Cefiderocol Treatment for Patients with Multidrug- and Carbapenem-Resistant Pseudomonas aeruginosa Infections in the Compassionate Use Program

• Published in: Antimicrobial agents and chemotherapy Vol. 67; no. 7; p. e0019423
• Main Authors: Satlin, Michael J, Simner, Patricia J, Slover, Christine M, Yamano, Yoshinori, Nagata, Tsutae D, Portsmouth, Simon
• Format: Journal Article
• Language: English
• Published: United States American Society for Microbiology 18.07.2023
• Subjects: Anti-Bacterial Agents - pharmacology; Anti-Bacterial Agents - therapeutic use; Carbapenems - pharmacology; Carbapenems - therapeutic use; Cefiderocol; Ceftazidime - pharmacology; Cephalosporins - pharmacology; Cephalosporins - therapeutic use; Clinical Therapeutics; Compassionate Use Trials; Drug Resistance, Multiple, Bacterial - genetics; Humans; Microbial Sensitivity Tests; Pseudomonas aeruginosa; Pseudomonas Infections - drug therapy; cefiderocol; clinical response; susceptibility breakpoint; carbapenem-resistant Pseudomonas aeruginosa; compassionate use
• ISSN: 0066-4804; 1098-6596
• DOI: 10.1128/aac.00194-23

Cefiderocol is an option for infections caused by multidrug-resistant Pseudomonas aeruginosa, but its activity against these isolates and its clinical effectiveness for isolates with MICs of >1 μg/mL is unclear. We investigated the activity of cefiderocol against P. aeruginosa isolates collected from patients treated with cefiderocol through the compassionate use program and assessed physician-reported clinical response and 28-day all-cause mortality by cefiderocol MIC values. P. aeruginosa isolates underwent susceptibility testing to cefiderocol and comparator agents by using reference broth microdilution.
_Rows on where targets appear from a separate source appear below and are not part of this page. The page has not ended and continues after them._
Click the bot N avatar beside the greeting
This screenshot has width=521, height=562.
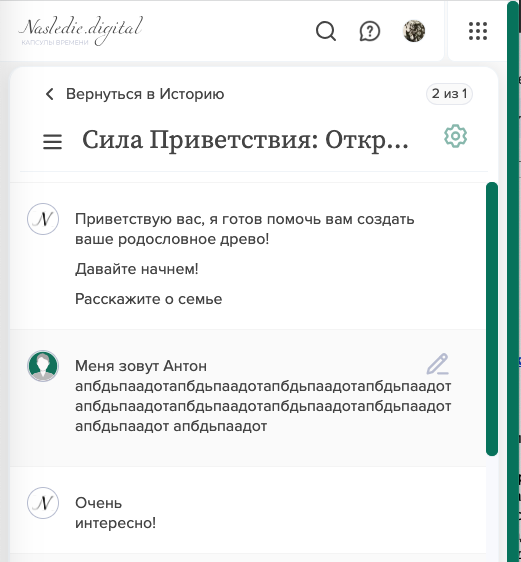[43, 219]
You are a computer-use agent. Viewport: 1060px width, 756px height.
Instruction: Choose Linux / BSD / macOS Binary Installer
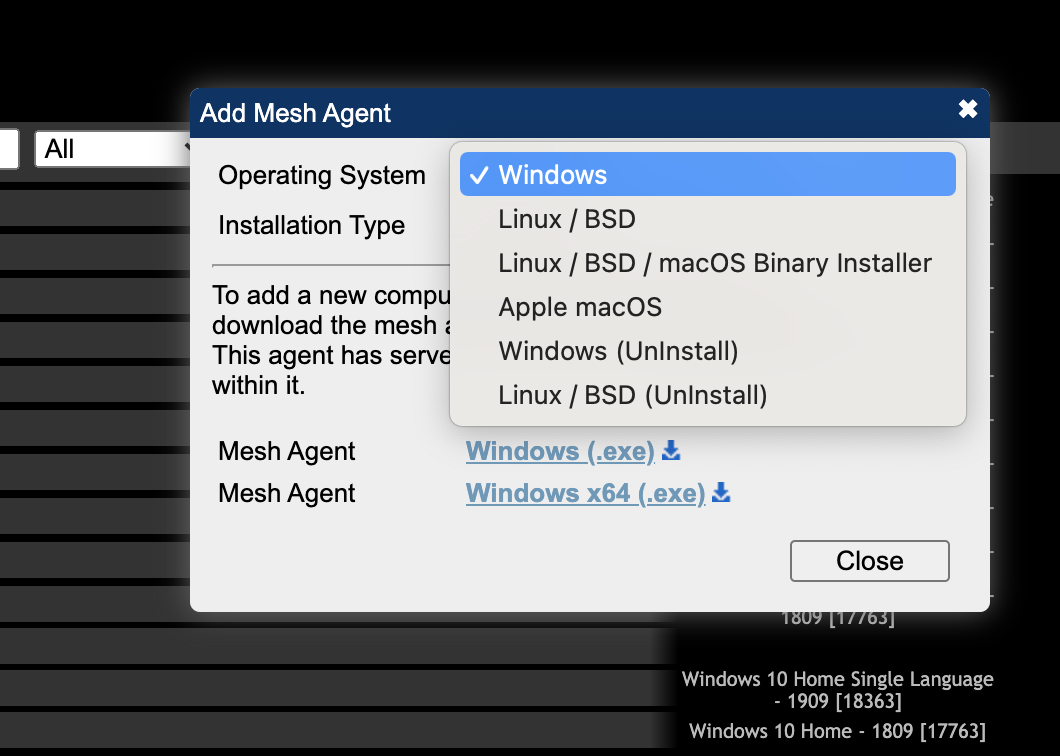(714, 263)
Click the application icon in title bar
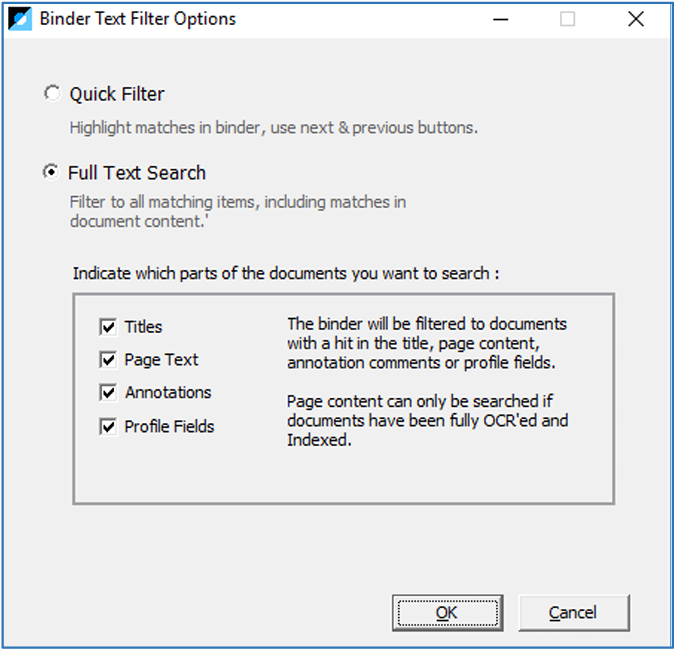The width and height of the screenshot is (674, 649). coord(20,19)
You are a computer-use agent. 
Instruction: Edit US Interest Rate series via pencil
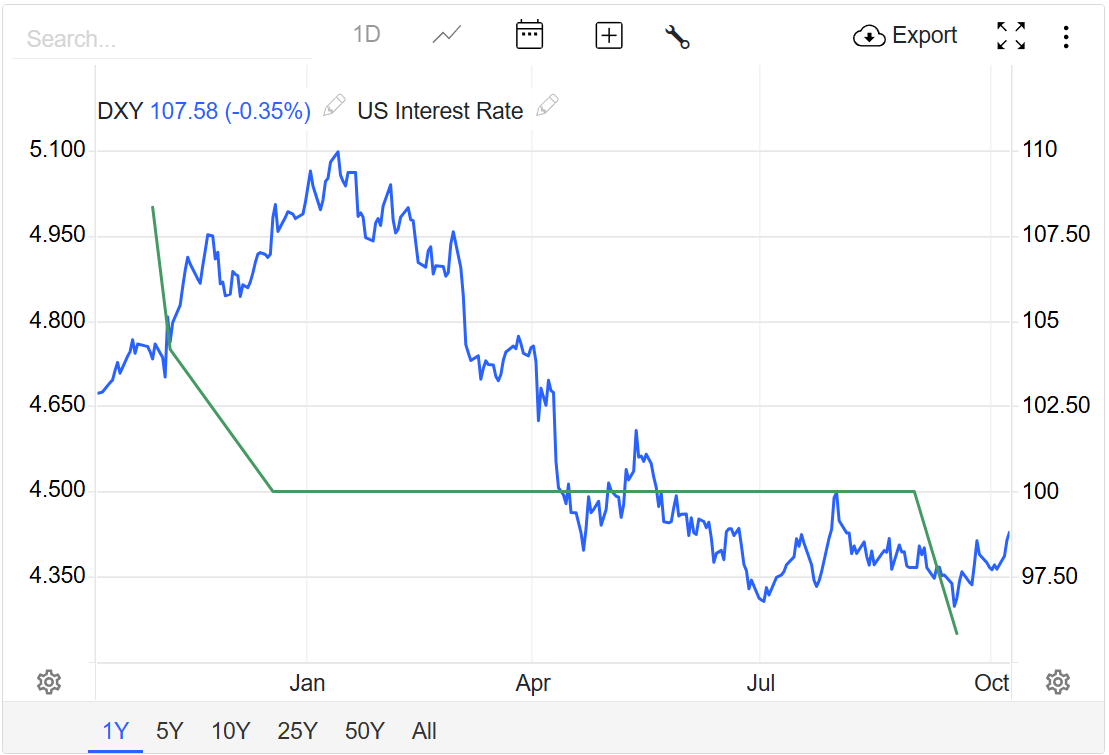(x=547, y=106)
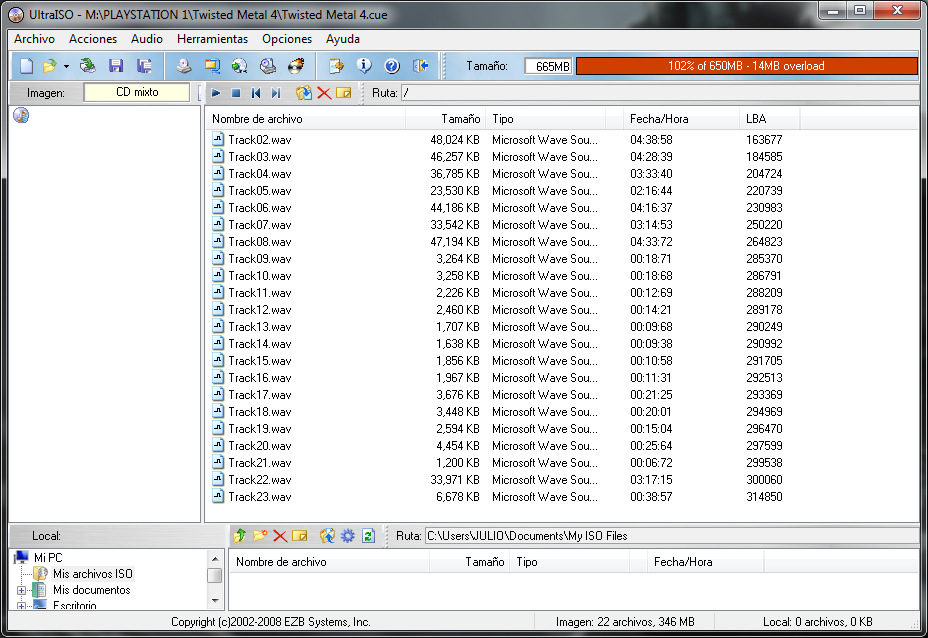Click the New image toolbar icon
The height and width of the screenshot is (638, 928).
click(27, 66)
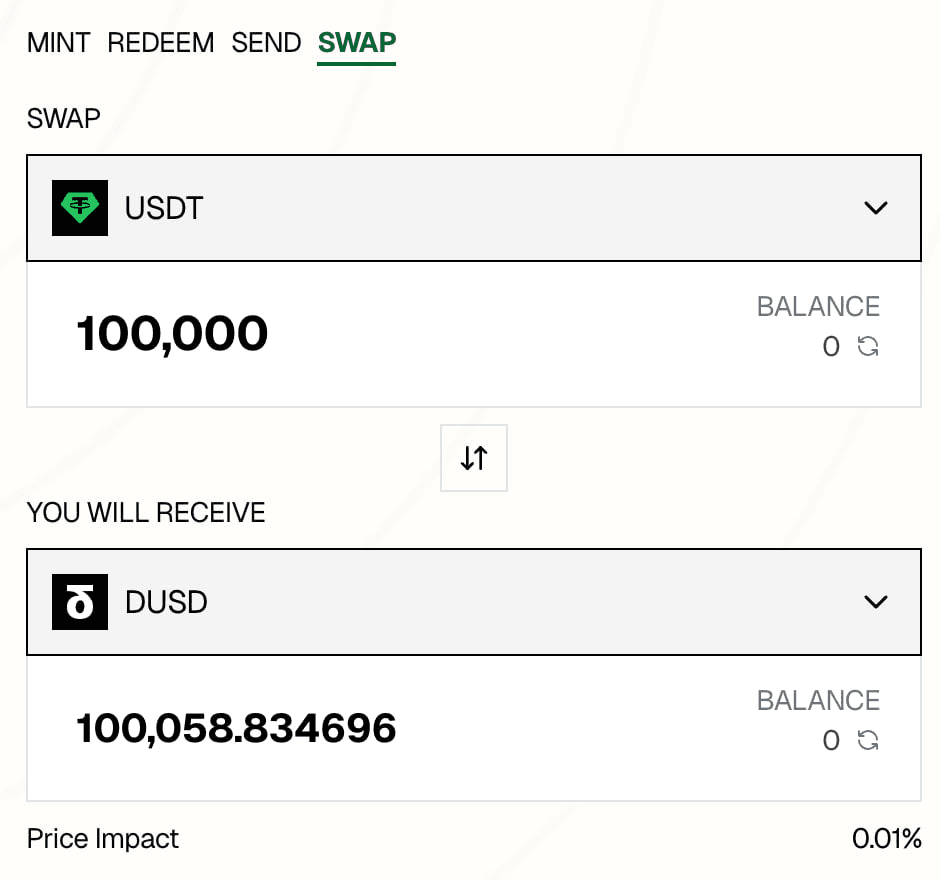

U.S. Food and Drug Administration (FDA; susceptible, ≤1 μg/mL) and Clinical and Laboratory Standards Institute (CLSI; susceptible, ≤4 μg/mL) cefiderocol breakpoints were applied. Additionally, molecular characterization of β-lactamase genes was performed. Clinical response and vital status were reported by treating physicians. Forty-six patients with P. aeruginosa infections were evaluated. Twenty-nine (63%) and 42 (91%) isolates were susceptible to cefiderocol using FDA and CLSI breakpoints, respectively. Thirty-seven (80%) and 32 (70%) isolates were not susceptible to ceftolozane-tazobactam and ceftazidime-avibactam, respectively. The clinical response rate was 69% (20/29) with a cefiderocol MIC of ≤1 μg/mL, 69% (9/13) with a cefiderocol MIC of 2 to 4 μg/mL, and 100% (4/4) with an MIC of ≥8 μg/mL, while day 28 all-cause mortality rates were 23% (6/26; MIC ≤ 1 μg/mL), 33% (4/12; MIC, 2 to 4 μg/mL), and 0% (0/4; MIC ≥8 μg/mL), respectively. Cefiderocol was active against most P. aeruginosa isolated from patients with limited or no alternative therapies. Patients with cefiderocol MICs of 2 to 4 μg/mL did not have significantly worse outcomes than those with MICs of ≤1 μg/mL.